Elucidation of the molecular basis of BMP1 inhibition by its endogenous inhibitor and development of an anti-fibrotic molecule

REMOD-HEALING is a research network of leading European and Latin American scientists from academia and industry, who want to tackle the burden of pathological wounds by exploiting therapeutic targets and biomarkers associated with extracellular matrix remodelling in cutaneous wounds. Through its research and training activities, the REMOD-HEALING project will contribute to scientific advancement and innovation in wound healing and regenerative medicine through a coordinated, interdisciplinary effort, ultimately leading to societal and economic benefits (more information here: remod-healing.eu).

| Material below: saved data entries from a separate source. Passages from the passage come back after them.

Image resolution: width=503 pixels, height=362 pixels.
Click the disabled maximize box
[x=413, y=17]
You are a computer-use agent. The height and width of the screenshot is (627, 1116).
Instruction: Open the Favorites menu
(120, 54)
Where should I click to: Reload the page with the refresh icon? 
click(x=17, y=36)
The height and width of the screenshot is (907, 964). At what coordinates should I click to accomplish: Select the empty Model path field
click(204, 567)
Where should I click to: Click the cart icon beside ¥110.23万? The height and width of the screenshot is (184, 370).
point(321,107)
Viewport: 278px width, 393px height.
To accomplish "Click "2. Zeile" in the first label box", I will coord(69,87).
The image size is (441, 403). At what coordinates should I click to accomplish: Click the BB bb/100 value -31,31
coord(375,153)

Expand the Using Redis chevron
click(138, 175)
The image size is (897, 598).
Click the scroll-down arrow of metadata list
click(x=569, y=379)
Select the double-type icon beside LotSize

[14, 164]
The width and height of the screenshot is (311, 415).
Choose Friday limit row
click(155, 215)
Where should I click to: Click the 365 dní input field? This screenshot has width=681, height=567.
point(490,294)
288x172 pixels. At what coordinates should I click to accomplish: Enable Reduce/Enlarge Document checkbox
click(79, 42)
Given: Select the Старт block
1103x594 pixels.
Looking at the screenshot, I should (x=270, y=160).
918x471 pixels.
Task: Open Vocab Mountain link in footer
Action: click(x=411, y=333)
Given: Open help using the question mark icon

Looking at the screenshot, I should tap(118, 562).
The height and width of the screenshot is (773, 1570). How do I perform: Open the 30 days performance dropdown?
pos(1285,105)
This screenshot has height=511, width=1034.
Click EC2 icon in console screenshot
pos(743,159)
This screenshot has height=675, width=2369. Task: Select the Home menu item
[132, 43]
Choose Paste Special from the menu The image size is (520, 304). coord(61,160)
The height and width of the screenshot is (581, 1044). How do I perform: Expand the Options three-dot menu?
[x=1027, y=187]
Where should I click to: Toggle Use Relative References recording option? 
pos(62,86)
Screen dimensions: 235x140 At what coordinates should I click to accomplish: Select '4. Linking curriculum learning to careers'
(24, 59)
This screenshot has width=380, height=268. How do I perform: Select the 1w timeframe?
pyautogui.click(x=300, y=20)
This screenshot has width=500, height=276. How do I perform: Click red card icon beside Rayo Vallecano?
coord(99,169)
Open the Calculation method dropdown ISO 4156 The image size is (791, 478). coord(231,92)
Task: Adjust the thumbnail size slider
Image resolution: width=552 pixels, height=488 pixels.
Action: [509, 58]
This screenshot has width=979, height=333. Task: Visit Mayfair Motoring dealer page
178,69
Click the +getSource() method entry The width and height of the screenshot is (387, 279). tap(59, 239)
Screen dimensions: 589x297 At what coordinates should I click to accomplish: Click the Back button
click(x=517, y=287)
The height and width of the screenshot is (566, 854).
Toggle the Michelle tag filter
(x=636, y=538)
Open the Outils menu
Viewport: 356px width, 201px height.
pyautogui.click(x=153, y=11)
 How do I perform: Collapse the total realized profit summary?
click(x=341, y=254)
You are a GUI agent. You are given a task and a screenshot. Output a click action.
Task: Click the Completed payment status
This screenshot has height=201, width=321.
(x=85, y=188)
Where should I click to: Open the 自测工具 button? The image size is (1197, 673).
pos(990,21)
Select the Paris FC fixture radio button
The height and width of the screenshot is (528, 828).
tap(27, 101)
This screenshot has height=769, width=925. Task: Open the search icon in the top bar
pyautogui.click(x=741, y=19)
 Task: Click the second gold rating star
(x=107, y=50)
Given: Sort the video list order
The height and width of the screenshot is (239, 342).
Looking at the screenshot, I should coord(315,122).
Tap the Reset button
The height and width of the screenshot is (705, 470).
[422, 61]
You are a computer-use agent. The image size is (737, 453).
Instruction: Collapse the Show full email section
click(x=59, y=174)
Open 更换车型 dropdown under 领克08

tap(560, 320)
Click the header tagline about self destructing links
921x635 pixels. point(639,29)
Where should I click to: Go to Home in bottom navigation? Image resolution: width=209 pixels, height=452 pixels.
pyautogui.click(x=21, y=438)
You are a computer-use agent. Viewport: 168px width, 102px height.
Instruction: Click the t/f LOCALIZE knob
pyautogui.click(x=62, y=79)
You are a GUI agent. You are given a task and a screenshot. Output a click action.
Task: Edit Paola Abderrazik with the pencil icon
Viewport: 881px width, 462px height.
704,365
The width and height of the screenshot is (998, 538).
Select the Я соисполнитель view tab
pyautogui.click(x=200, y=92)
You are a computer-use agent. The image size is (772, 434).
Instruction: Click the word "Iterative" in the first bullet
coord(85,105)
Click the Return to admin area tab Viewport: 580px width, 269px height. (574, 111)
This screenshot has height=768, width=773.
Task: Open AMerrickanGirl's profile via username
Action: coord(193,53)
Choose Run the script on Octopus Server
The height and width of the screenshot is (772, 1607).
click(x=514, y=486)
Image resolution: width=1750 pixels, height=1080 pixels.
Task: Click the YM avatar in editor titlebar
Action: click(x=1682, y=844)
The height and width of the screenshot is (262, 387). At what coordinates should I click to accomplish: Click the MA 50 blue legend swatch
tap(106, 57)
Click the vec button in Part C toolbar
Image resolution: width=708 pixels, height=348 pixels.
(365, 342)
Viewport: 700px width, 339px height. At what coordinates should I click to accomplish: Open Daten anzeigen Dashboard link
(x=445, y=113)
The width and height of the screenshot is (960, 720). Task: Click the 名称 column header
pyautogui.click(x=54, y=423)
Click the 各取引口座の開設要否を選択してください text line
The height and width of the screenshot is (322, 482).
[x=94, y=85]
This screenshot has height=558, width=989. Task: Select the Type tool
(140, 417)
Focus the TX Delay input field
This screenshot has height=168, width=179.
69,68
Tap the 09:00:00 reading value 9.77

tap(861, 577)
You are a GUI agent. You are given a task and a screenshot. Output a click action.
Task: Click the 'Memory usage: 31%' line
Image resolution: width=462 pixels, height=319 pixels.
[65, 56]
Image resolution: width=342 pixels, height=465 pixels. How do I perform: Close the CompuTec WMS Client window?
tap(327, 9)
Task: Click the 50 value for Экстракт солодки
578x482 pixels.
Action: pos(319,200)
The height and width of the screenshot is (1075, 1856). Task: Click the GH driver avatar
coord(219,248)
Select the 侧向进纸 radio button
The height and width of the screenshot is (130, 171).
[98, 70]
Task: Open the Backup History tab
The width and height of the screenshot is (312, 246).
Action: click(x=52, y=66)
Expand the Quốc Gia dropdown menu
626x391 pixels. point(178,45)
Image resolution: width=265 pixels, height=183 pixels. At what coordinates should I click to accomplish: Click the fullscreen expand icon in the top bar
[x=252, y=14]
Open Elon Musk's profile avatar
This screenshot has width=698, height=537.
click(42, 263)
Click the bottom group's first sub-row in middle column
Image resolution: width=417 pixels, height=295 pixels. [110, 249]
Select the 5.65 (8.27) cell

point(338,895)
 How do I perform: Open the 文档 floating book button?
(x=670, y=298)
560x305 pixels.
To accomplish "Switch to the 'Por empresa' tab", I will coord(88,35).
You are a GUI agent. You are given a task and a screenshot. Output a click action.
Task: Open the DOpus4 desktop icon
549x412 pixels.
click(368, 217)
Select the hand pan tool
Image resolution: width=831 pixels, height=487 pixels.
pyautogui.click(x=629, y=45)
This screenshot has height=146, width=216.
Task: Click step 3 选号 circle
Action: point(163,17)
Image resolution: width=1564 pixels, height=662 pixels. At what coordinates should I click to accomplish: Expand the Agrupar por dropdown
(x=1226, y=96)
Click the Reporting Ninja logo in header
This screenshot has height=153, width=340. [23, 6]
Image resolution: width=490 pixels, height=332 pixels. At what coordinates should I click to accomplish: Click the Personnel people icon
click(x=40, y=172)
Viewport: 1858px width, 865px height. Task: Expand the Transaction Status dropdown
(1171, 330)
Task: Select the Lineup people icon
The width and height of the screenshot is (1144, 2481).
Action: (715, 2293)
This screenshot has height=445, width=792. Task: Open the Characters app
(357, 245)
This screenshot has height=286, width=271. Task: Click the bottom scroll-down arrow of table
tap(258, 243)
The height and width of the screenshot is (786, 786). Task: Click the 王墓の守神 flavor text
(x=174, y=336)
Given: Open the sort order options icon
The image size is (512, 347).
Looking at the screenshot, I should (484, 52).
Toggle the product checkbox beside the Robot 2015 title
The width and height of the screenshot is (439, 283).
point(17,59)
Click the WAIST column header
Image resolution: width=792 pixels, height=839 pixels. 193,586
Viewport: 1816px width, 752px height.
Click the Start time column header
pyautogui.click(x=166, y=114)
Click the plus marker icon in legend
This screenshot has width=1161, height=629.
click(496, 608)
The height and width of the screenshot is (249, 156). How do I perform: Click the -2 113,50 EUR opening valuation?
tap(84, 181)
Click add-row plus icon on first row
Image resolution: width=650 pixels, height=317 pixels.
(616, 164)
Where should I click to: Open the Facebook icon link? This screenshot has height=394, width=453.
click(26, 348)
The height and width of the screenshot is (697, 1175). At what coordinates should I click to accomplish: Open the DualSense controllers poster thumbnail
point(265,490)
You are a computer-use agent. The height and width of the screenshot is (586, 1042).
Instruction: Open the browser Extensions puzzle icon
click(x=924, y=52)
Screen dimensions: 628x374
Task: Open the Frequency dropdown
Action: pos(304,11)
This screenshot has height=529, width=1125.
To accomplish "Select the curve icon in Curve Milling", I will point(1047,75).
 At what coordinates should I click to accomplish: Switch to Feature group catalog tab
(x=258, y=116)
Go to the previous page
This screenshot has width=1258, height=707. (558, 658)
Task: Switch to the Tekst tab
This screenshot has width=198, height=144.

The thesis project at LBTI is entitled "Elucidation of the molecular basis of BMP1 inhibition by its endogenous inhibitor and development of an anti-fibrotic molecule" and is described below.

Introduction

BMP1 (Bone Morphogenetic Protein 1) is an extracellular metalloprotease playing critical roles in extracellular matrix assembly and growth factor activation (1). It is involved in several physiological processes such as development, growth and skin wound healing. The dysregulation of its activity can however lead to pathological conditions, including wound healing disorders (e.g. chronic wounds and scarring). The lab of C. Moali is interested in understanding the mechanisms of regulation of BMP1 activity, at the molecular, cellular and tissue levels, with the goal to develop innovative therapeutic approaches to treat wound healing disorders.

Background

Previous work has shown that BMP1 regulation relies on two main proteins, PCPE1 and PCPE2, with both overlapping and divergent functions. One major difference between the PCPE proteins is that only PCPE2 can inhibit BMP1 proteolytic activity (2, 3). This finding was unexpected because PCPE1 and PCPE2 are very similar in terms of sequences and structures.

Objectives

The main objectives of the PhD project will be (i) to elucidate the molecular basis of BMP1 inhibition by PCPE2 and (ii) to use this knowledge to design an anti-fibrotic molecule capable of blocking collagen proteolytic maturation by BMP1.

Methodology

We will use systematic sequence swapping between PCPE1 and PCPE2 to identify the important residues for PCPE2 inhibitory function (molecular biology, activity assays, surface plasmon resonance). In parallel, we will try to solve the structure of the BMP1/PCPE2 complex by cryo-electron microscopy with the help of previously developed Nanobodies^® to stabilize flexible regions. Finally, we will engineer an optimized inhibitor of BMP1 with high potency, stability and specificity and test its therapeutic potential in a wound-on-a-chip model of skin scarring.

Expected Results

This project will lead to the elucidation of a new mechanism of protease inhibition and to the development of a specific and potent inhibitor of BMP1 with anti-fibrotic properties.